On some level, NEFAC and Open City agree that wars are inherent to the capitalist system in the age of imperialism. NEFAC’s “Aims and Principles” states that war is a manifestation of imperialism, and the Open City leaflet says, “Capitalist states like the U.S. exist to wage war.” So from these observations it should be elementary that to successfully oppose war it is necessary to shatter the war-driven system we live under today. Yet, despite their call for a “social revolution,” Open City offers no alternative to the strategy of the reformists whose “antiwar” coalitions are consciously designed to build a platform for Democratic Party politicians! Thus, its commendable position in siding with Iraq against U.S. imperialist aggression is undermined by its pushing the same old pressure politics.

So they say, “A large movement is necessary, including a wide range of viewpoints and methods, operating in a democratic and pluralistic fashion. As anarchists, we are prepared to work in a united front of anti-war forces.” But as American Trotskyist James Burnham stated in War and the Workers (1936):

“To suppose, therefore, that revolutionists can work out a common ‘program against war’ with non-revolutionists is a fatal illusion. Any organization based upon such a program is not merely powerless to prevent war; in practice it acts to promote war, both because it serves in its own way to uphold the system that breeds war, and because it diverts the attention of its members from the real fight against war. There is only one program against war: the program for revolution—the program of the revolutionary party of the workers.”
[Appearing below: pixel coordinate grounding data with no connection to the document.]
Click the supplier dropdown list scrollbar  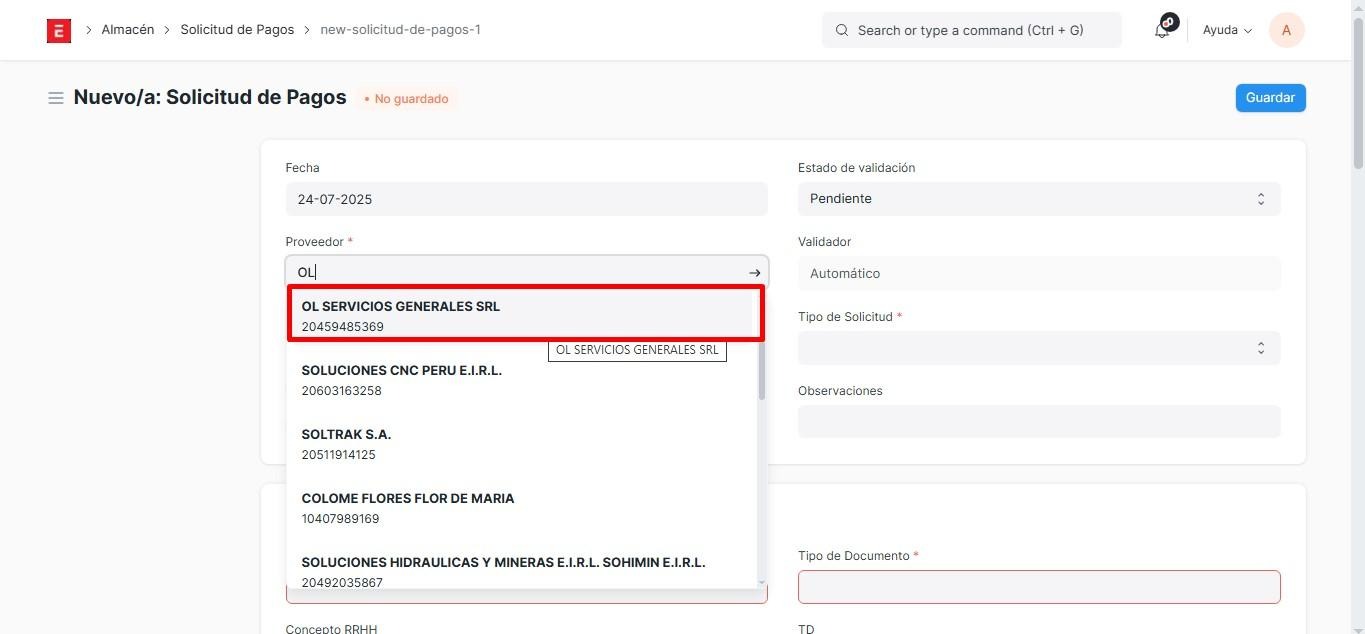761,370
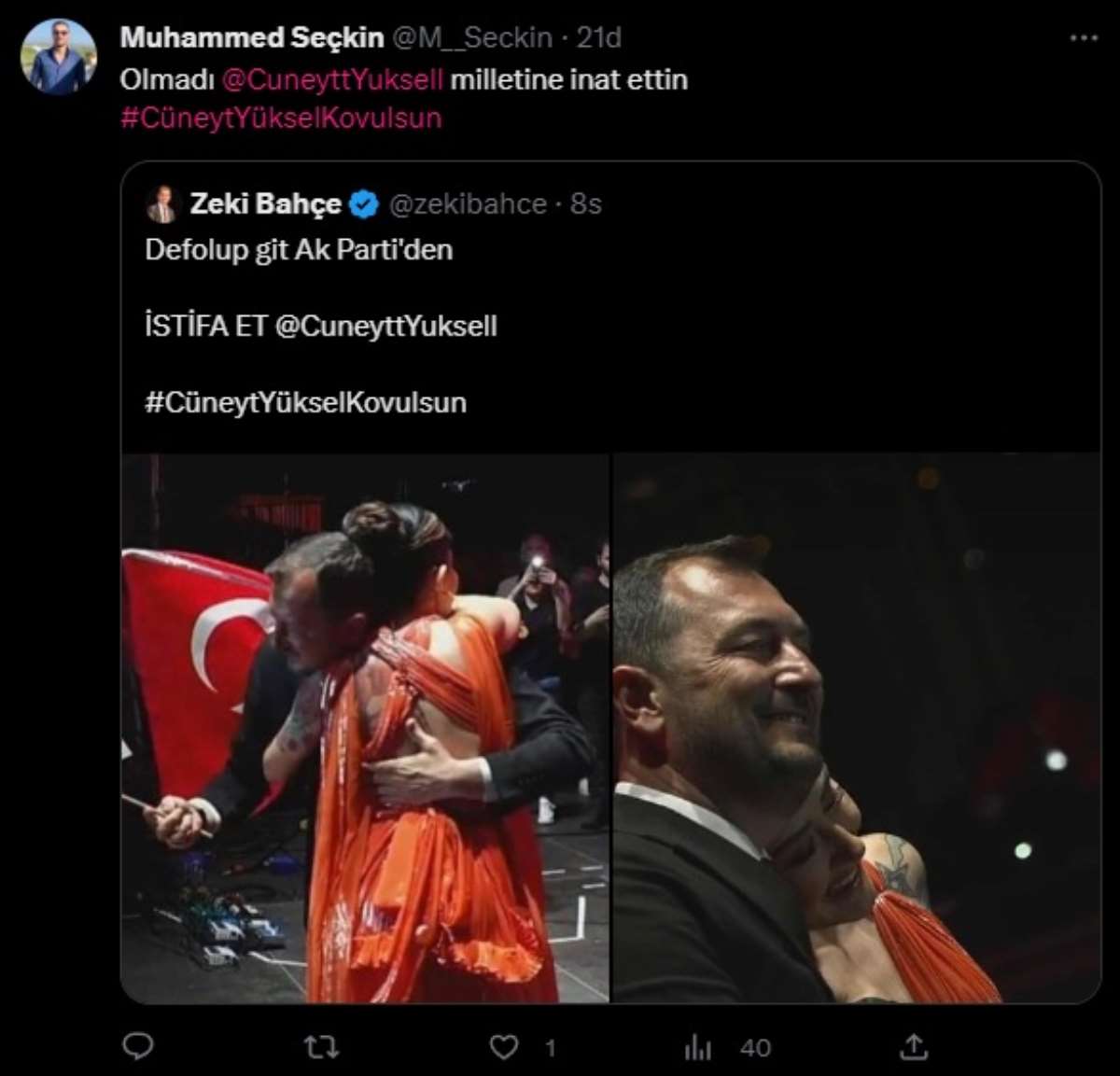Image resolution: width=1120 pixels, height=1076 pixels.
Task: Open the three-dot more options menu
Action: (x=1084, y=38)
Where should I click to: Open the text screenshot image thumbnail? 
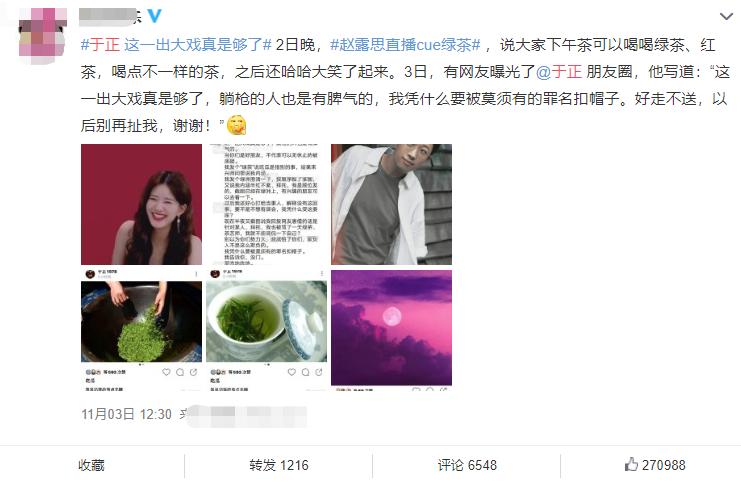pos(267,204)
The Open City leaflet continues, “We need a movement that does not rely on or work with the Democratic Party.” But behind the “broad” antiwar coalitions is the false idea that to stop war requires consummating a political bloc with representatives of the capitalist class in whose interests imperialist war is waged. So while the leaflet aptly describes the role of the “peace” Democrats as to “divert the dissent of the anti-war movement to permissible, diffuse channels that won’t upset the status quo,” Open City’s left criticism of the Democrats is empty inasmuch as it finds no application in what it actually advocates doing—working in coalitions that presuppose the inviolability of capitalist class rule!

The attempt to distance the “large movement” from the Democratic Party is simply a cover for pressure politics. Pro-imperialist liberals would not join coalitions that did not cater to them. ANSWER, Not In Our Name and United for Peace and Justice court the Democrats and look to “unite” antiwar youth behind them. The coalitions as well reached out in the spirit of “unity” to those who opposed this war because they felt it was not in the best interests of the U.S., that the U.S. should save its strength for “more important” wars, like against North Korea. And Open City accepts the rationale behind a pro-imperialist “peace” movement, terming it a “united front of anti-war forces.”
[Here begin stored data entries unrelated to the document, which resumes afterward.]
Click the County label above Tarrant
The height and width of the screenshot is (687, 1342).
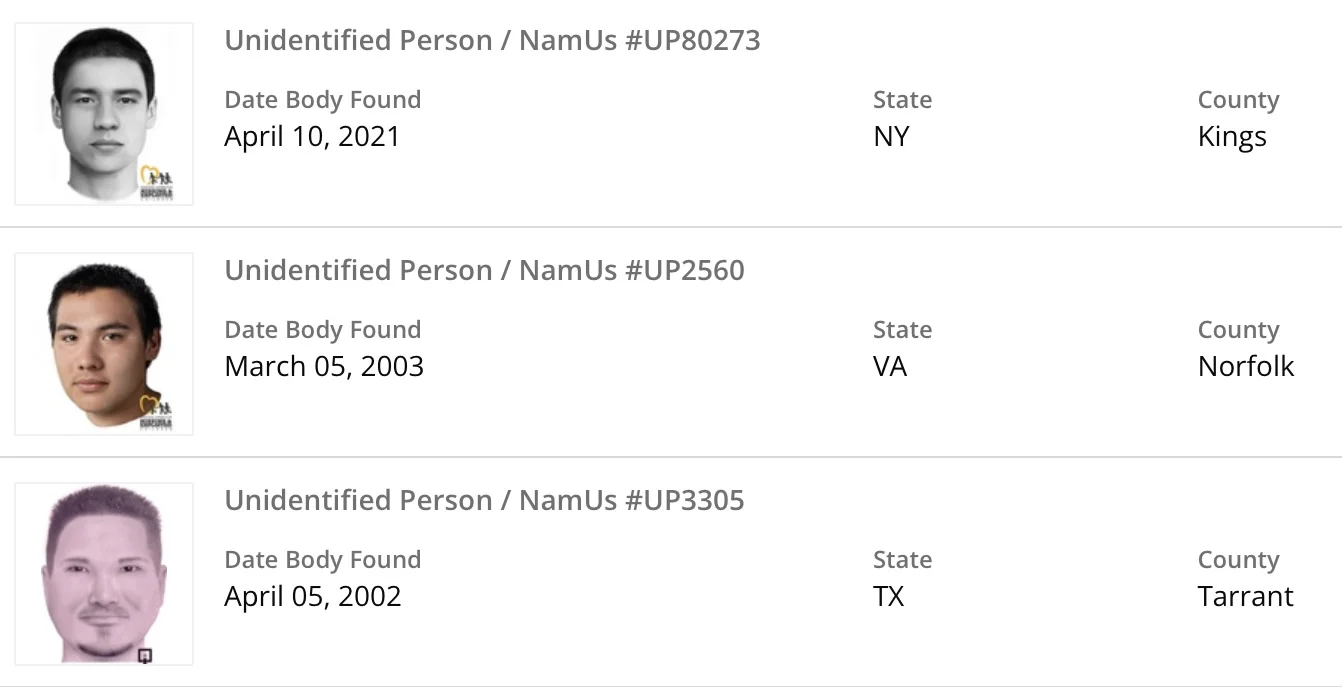click(1238, 560)
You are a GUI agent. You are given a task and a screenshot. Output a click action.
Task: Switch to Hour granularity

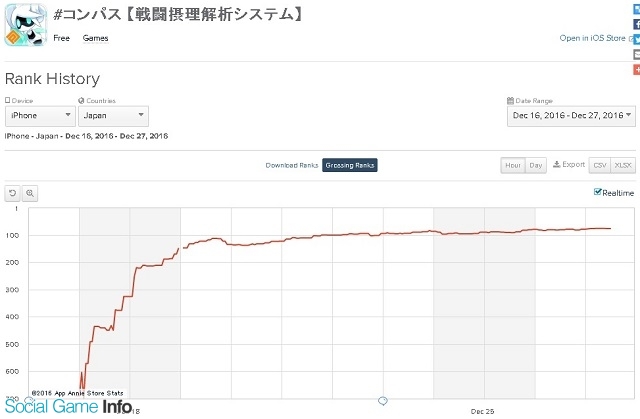(x=513, y=165)
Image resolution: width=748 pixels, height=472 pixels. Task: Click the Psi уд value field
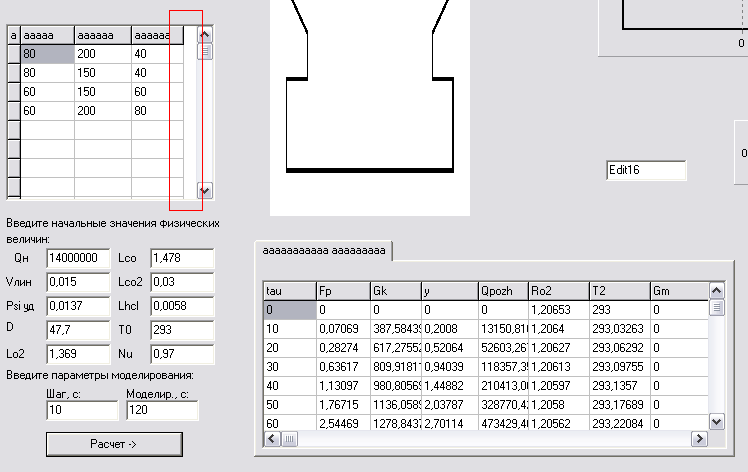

It was with pious declarations about the sanctity of a “united front” of anti-fascist forces “including a wide range of viewpoints and methods” that anarchists became ministers of the bourgeois state during the Spanish Civil War of the 1930s, their opposition to “all states” notwithstanding. Only months earlier in 1936, victorious anarchist-led workers militias in Catalonia were betrayed when the anarchists renounced the consolidation of a workers state, voluntarily leaving a severely crippled bourgeoisie in power. Thus the anarchists—in virtually the only country in the world where they ever had a mass proletarian following—along with all the other reformists, like the Stalinist Communist Party, prevented the insurgent working class from toppling the Republican government and taking state power. This betrayal led to Franco’s victory and decades of murderous reaction in Spain and robbed the proletariat throughout Europe of a powerful impetus in their own revolutionary struggles. The Spanish Trotskyists fought for the mobilization of the proletariat independent of the class enemy, the starting point in the struggle for socialist revolution.
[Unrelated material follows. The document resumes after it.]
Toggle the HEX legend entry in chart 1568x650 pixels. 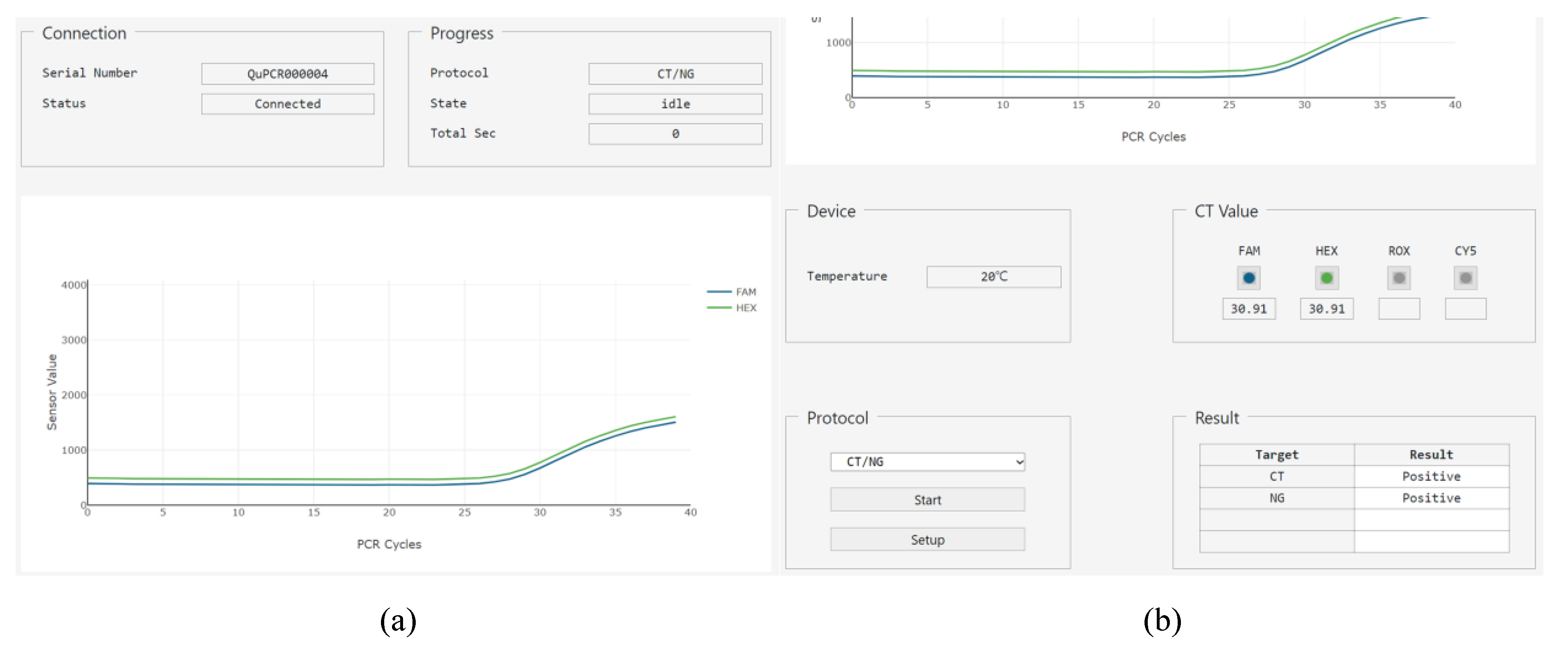pyautogui.click(x=732, y=308)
For a Revolutionary Vanguard Party!

What is necessary is not more “unity” with those who defend, and indeed thirst to run, the capitalist system. The first step toward revolutionary consciousness is to break ruthlessly from the supporters of the rule of capital. Revolutionary-minded youth and workers need to be won away from leftists who peddle an alliance with the class enemy. But to win them requires they be won to something—a revolutionary program and party. The anarchist infatuation with leaderless movements misses the essential point: there will always be leadership, and if it is not revolutionary it will be counterrevolutionary.

Nowhere has a spontaneous, atomized movement overturned an old social order. The ruling class is organized, and it has a state to protect its interests. It is conscious of its class aims. In order to smash capitalism, the workers must be equally organized and conscious of their class interests: the ending of capitalism and the establishment of socialism.

The leaflet contends, “Unions are relatively weak and top-heavy with bureaucrats. But a real class struggle program would shake up the capitalists and their state.” Too true. But who is to fight for this “class struggle program”? Someone must or else the pro-Democratic Party union misleadership will remain at their posts. Revolutionaries must intervene into the unions to fight against the illusions that workers have in the Democrats. Marxists seek to forge a class-struggle leadership of the unions that champions the cause of the oppressed and mobilizes the social power of the proletariat in struggle against the bosses and their system.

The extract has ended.